Что требуется >>
Воспроизведите без изменений часть текста о церковной политике Сталина, которая начинается словами «На первый взгляд, продолжался» и заканчивается словами «правителей Российской империи.».

Фрагмент документа >>
На первый взгляд, продолжался исторический поворот государства к Церкви, начавшийся сентябрьской ночью 1943 года, но у этого поворота были сильные ограничители: советское законодательство и коммунистическая идеология. Без изменения законодательства о Церкви и без ликвидации господствующего, монопольного положения коммунистической идеологии в жизни государства и общества не могло состояться подлинное возрождение церковной жизни; «новая церковная политика» не имела законодательного основания и оставалась личной политикой Сталина.
Сталин, по окончании Второй мировой войны выстраивая новую мировую систему, отвел Русской Церкви роль своего удобного инструмента в решении некоторых внешнеполитических задач в Восточной Европе и на Ближнем Востоке, отчасти используя опыт правителей Российской империи.
Стоит обратить внимание на его попытку взаимодействия с Ватиканом в 1944 году, что, возможно, является ответом на «пробные шары» из Рима. 27 апреля 1944 года Сталин имел четырехчасовую беседу с американским католическим священником польского происхождения Станиславом Орлеманским. В интервью московскому радио Орлеманский заявил, что, к великому своему удивлению, обнаружил: Сталин – друг Католической Церкви, ничего не имеет против религии и готов начать с Ватиканом переговоры о заключении соглашения. «Сталин по-настоящему демократичен и открыт», – заключил Орлеманский (29, с. 555), но ему мало кто поверил. Однако взаимодействия не получилось. Жесткая антикоммунистическая позиция Пия XII, а также проблема униатов на юго-западе СССР побудили вождя отказаться от напрасных попыток перехитрить Ватикан. Более того, по мнению О. Ю. Васильевой, в конце 1940-х – начале 1950-х годов «борьба с Ватиканом была одним из центральных направлений внешнеполитической деятельности страны» (27, с. 91). Правда, у простых католиков на Западе еще сохранялись иллюзии: в 1951 году деятель итальянской христианско-демократической партии Дж. Ла Пира направляет Сталину письмо в поддержку мира в Корее (170, с. 520).

Данные >>
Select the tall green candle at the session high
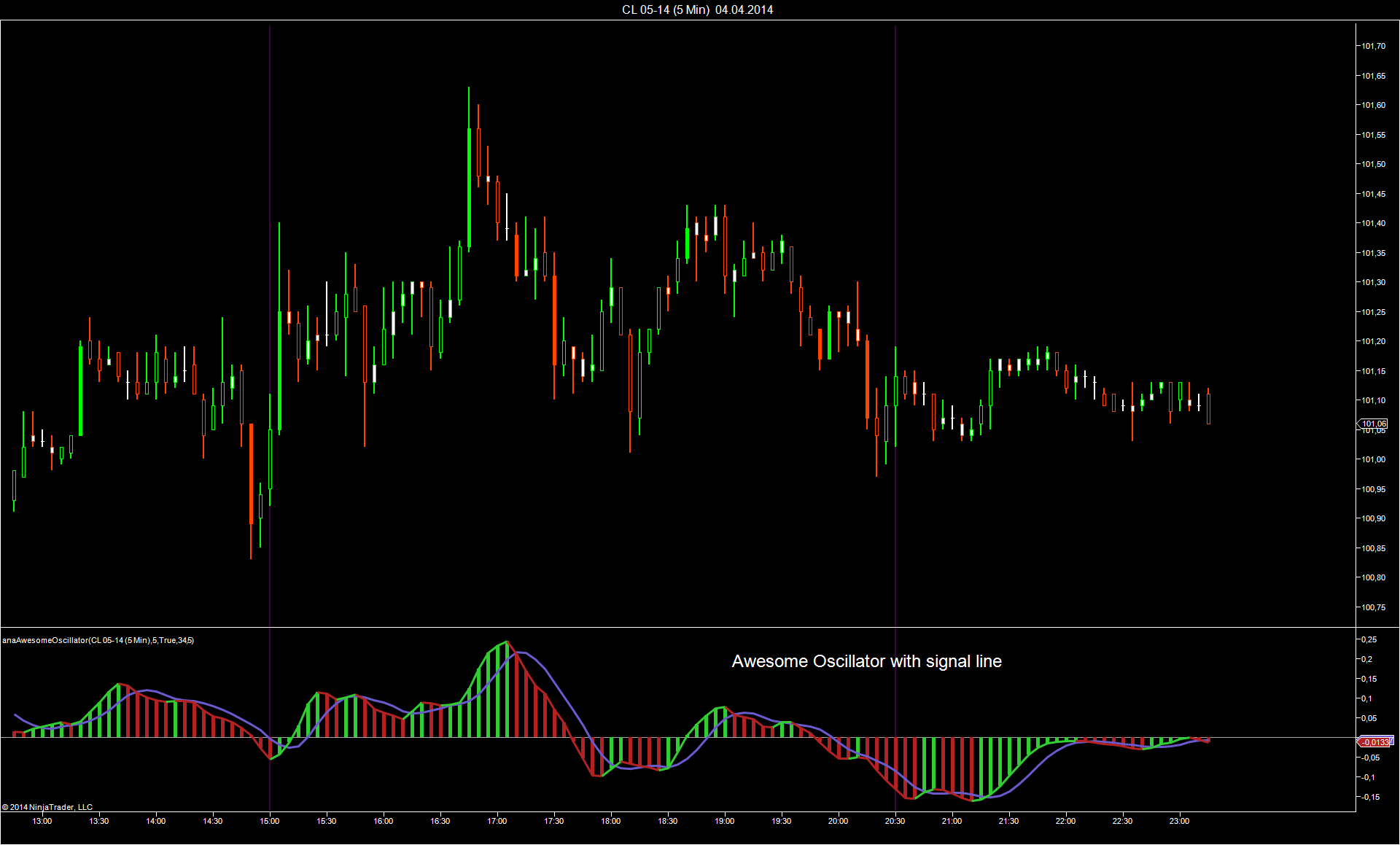The height and width of the screenshot is (845, 1400). point(469,188)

Решение задания >>
На первый взгляд, продолжался исторический поворот государства к Церкви, начавшийся сентябрьской ночью 1943 года, но у этого поворота были сильные ограничители: советское законодательство и коммунистическая идеология. Без изменения законодательства о Церкви и без ликвидации господствующего, монопольного положения коммунистической идеологии в жизни государства и общества не могло состояться подлинное возрождение церковной жизни; «новая церковная политика» не имела законодательного основания и оставалась личной политикой Сталина.
Сталин, по окончании Второй мировой войны выстраивая новую мировую систему, отвел Русской Церкви роль своего удобного инструмента в решении некоторых внешнеполитических задач в Восточной Европе и на Ближнем Востоке, отчасти используя опыт правителей Российской империи.